Perubahan pengelolaan sekolah tersebut disertai pencopotan dan penghancuran papan nama UNRWA dari gedung sekolah.
Wakil Wali Kota Yerusalem Aryeh King mengunggah video yang mendokumentasikan pencopotan papan nama tersebut.
King mengatakan tindakan itu dilakukan untuk "menghapus segala jejak atau memori UNRWA" dan menyingkirkan badan PBB tersebut secara permanen dari Yerusalem.
Israel sebelumnya menutup enam sekolah yang dikelola UNRWA di Yerusalem pada Mei 2025.

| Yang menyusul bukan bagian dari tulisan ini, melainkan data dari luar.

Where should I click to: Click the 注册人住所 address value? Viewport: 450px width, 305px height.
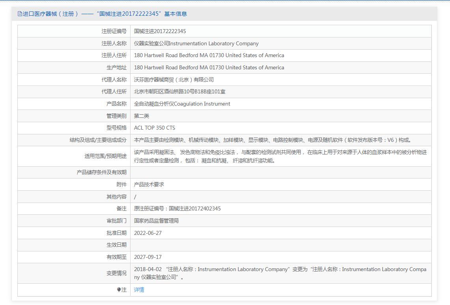click(209, 56)
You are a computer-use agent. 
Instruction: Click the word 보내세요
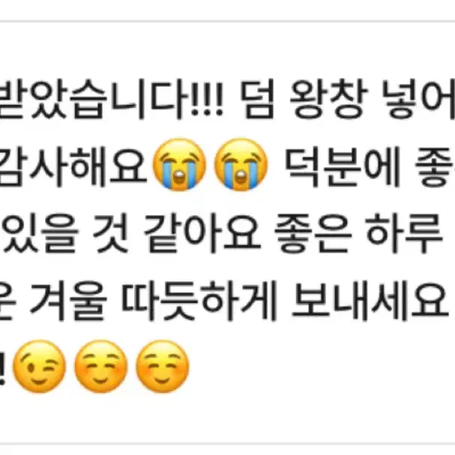tap(370, 301)
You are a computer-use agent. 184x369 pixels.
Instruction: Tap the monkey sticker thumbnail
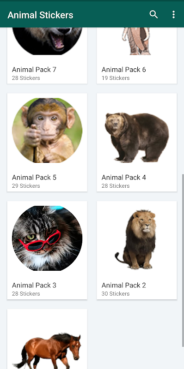[47, 131]
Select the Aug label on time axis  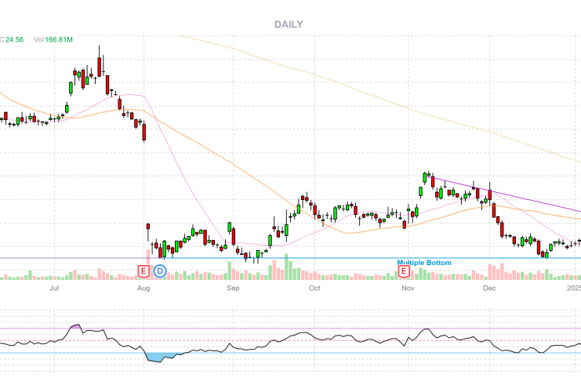(143, 288)
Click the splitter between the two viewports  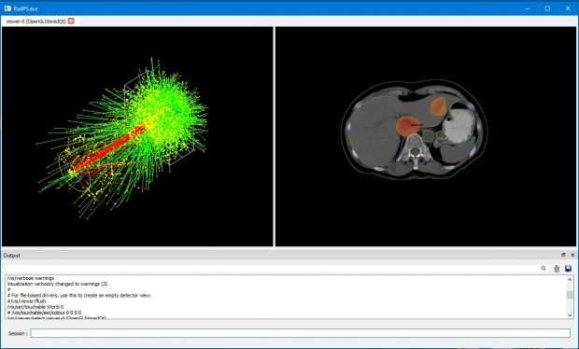click(x=274, y=136)
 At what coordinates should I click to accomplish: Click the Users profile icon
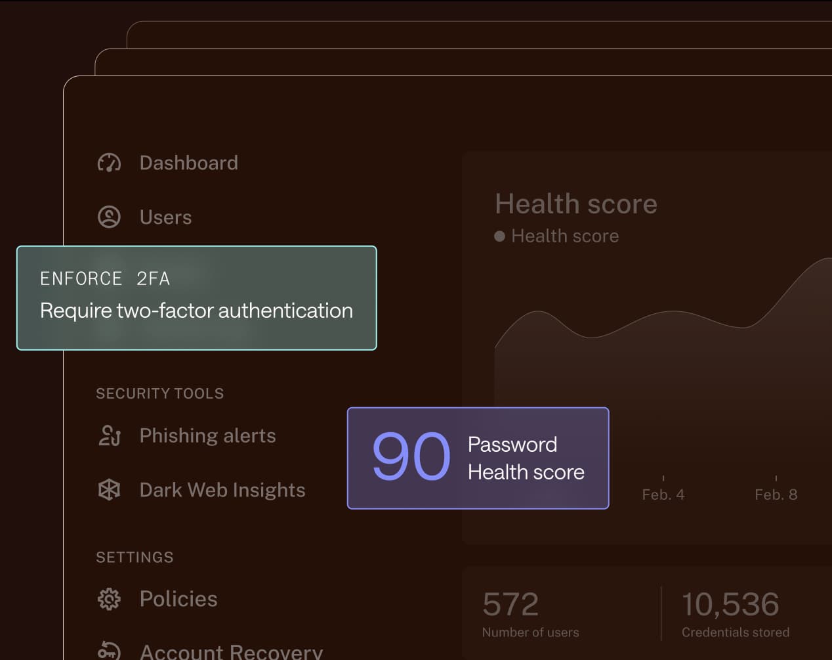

Penutupan enam sekolah tersebut mengakibatkan sekitar 800 anak Palestina kehilangan akses pendidikan.
UNRWA selama ini menjalankan sejumlah layanan bagi pengungsi Palestina, termasuk di bidang pendidikan.
Kebijakan terhadap sekolah UNRWA berlangsung setelah parlemen Israel atau Knesset mengesahkan undang-undang pada Oktober 2024 yang melarang kegiatan UNRWA di Israel.
Aturan tersebut menjadi bagian dari langkah Israel membatasi aktivitas badan PBB itu.
Informasi mengenai perubahan sekolah UNRWA di kamp pengungsi Shu'fat tersebut bersumber dari kantor berita Palestina WAFA.